The technology of spectacle has changed at an accelerating rate over the last century; the truths of the human heart, however, have remained the same from one generation to the next. The permanent existential crisis that has emerged from world transforming technologies, like a boil on the soul of every human over the age of thirty, hit theatre folk especially hard. First movies tried to be like plays, until plays worried they need to be like movies. Then TV stepped in and made movies a nervous wreck. Now TV is worried that is has to show thirteen hours of entertainment in one sitting if it wants to compete with the Internet. Next thing you know, all theatre will be “immersive,” accessible through social media, and patterned on first-person video games like Call of Duty and Grand Theft Auto. On Saturday nights, patrons will spend five hours with a smartphone in one hand, buying credits to level up, a drink in the other hand, following a group of “actors” around cavernous warehouses repurposed as high concept haunted houses, shrouded in a pleasant or terrifying fog of illusion.
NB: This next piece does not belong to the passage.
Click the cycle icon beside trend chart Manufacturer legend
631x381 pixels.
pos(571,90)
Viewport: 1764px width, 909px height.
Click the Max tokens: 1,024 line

“The world breaks everyone … those that will not break it kills. It kills the very good and the very gentle and the very brave impartially. If you are none of these you can be sure it will kill you too but there will be no special hurry.”
Hemingway, A Farewell to Arms
Two guitarists take a seat on the stage, and a woman in flamenco dress steps into the spotlight, her heels tapping a Spanish tattoo like a brace of castanets. A dandy in a ruffled tuxedo shirt and another in a tweed suit are drawn into the light with her, and each takes turns playing the bull to her matador. She is the ánima of España, and these are her most famous artists, Federico García Lorca and Salvador Dalí.